Biology and behaviour
The specimens described here were encountered during studies of the population biology of fruitinhabiting Drosophila bipectinata ( Polak et al., 2004) and of acarine species diversity ( Walter & Proctor, 1998) in north Queensland. Mites were found attached to the ventral abdominal surface of a tipulid fly emerging from rotting fungal sporocarps, and on fruit flies of both sexes. The maximum number of mites observed attached to one fruit fly was two (n = ca. 25 flies). Mites were also found attached to other Drosophila species occurring on jackfruit, and walking on the exposed tissue of the fruits. Collections from fruit flies, fruit, rotting fungi, and dungbaited traps suggest that G. queenslandicus is a generalist in both the resources it uses and in its phoretic carriers.
Mites attach to and penetrate the integument of Drosophila with their mouthparts, causing 'scar' formation at the site of attachment. Scars are small darkened (melanized) areas of encrusted fly haemolymph that seeps from the miteinflicted wound. The scars caused by G. queenslandicus are similar to those inflicted by another mite, Macrocheles subbadius (Berlese) , on the North American fruitfly D. nigrospiracula Patterson & Wheeler ( Polak, 1996). M. subbadius is normally a predator ( Axtell, 1961) but causes reductions in both survival and fecundity of D. nigrospiracula when attached. Wade & Rodriguez (1961) also noted that Macrocheles muscaedomesticae was capable of sucking the bodily fluids of adult house fly Musca domestica , as well as preying on its eggs and larvae. By analogy, it appears that G. queenslandicus may consume haemolymph while attached to D. bipectinata , and should be considered an opportunistic parasite of Drosophila and not simply phoretic. Although these mites depend on their hosts for transport to the patchy habitats in which they develop (e.g. fruit, dung, fungal sporocarps), they use a variety of insect hosts. Negative effects on host species have been shown to be more likely to occur when parasites have alternative carriers ( Herre, 1993).

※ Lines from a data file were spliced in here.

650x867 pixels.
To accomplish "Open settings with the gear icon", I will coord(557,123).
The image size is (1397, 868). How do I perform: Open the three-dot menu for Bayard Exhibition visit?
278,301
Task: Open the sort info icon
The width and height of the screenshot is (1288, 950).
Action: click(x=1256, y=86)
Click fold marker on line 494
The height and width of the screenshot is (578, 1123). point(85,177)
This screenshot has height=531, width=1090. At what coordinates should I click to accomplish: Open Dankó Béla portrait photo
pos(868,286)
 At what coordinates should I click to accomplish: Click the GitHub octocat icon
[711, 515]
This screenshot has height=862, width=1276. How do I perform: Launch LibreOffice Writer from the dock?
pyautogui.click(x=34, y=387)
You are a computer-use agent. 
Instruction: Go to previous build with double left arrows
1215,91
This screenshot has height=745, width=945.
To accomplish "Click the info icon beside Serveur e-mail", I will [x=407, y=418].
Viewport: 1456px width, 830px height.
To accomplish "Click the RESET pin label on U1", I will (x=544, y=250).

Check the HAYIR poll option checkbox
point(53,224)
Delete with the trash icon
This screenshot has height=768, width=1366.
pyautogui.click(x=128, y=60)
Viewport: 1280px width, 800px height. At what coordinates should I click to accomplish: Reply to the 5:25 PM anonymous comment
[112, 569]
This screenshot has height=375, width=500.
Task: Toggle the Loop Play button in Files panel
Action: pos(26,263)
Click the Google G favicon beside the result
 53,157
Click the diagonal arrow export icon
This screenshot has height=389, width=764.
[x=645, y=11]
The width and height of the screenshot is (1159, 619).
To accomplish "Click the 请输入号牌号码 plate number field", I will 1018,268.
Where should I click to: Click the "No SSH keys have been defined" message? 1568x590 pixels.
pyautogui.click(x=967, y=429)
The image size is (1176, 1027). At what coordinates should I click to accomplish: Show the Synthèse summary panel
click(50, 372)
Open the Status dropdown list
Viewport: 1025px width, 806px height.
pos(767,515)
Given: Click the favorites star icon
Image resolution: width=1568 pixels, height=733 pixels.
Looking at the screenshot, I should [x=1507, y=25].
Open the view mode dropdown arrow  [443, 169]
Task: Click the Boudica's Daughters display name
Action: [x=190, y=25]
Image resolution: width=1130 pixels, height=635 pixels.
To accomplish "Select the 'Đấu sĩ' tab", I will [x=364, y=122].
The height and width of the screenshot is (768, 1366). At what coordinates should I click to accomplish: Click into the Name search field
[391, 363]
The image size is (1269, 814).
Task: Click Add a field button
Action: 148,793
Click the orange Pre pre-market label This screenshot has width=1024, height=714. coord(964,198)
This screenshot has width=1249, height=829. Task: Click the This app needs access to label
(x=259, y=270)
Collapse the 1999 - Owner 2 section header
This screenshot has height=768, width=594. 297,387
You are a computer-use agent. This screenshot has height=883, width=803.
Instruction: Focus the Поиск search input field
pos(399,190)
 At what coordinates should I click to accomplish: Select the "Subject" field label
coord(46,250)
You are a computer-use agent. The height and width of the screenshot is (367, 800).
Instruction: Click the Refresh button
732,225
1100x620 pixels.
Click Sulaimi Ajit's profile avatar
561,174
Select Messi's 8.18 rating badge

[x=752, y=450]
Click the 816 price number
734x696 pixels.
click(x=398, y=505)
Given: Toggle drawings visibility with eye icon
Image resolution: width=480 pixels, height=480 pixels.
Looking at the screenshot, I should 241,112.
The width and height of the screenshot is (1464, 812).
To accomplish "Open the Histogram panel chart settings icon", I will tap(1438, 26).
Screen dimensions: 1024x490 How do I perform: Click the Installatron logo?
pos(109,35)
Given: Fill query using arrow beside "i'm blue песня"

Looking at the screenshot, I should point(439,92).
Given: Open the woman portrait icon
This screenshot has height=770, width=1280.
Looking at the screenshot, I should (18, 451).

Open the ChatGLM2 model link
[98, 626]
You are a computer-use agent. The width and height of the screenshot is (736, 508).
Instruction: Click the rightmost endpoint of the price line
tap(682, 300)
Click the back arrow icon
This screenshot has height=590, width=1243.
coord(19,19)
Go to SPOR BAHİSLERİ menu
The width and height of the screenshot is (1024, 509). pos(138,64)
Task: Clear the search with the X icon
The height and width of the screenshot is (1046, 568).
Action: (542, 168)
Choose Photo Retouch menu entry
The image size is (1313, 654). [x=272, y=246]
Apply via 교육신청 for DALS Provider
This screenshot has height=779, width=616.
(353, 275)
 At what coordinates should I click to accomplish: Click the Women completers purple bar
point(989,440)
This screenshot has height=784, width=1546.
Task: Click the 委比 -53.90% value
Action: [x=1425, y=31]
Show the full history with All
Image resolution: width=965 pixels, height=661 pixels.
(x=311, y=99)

In parasitids only the deutonymphal stage is phoretic (e.g. Krantz, 1983), in contrast to M. subbadius , where only the adult female mite is phoretic and/or parasitic. Although the deutonymphal stage of G. queenslandicus may display a degree of parasitism, the other stages of the life cycle are freeliving predators. Many of the mites examined in this study were obtained from a laboratory culture in which they were feeding on nematodes. When this culture was established, the mite’s population size increased dramatically, and the culture was maintained continuously on a diet of nematodes from February 2003 to December 2004. The life cycle strategy of these mite species is therefore a mixed one, including both predation and parasitism.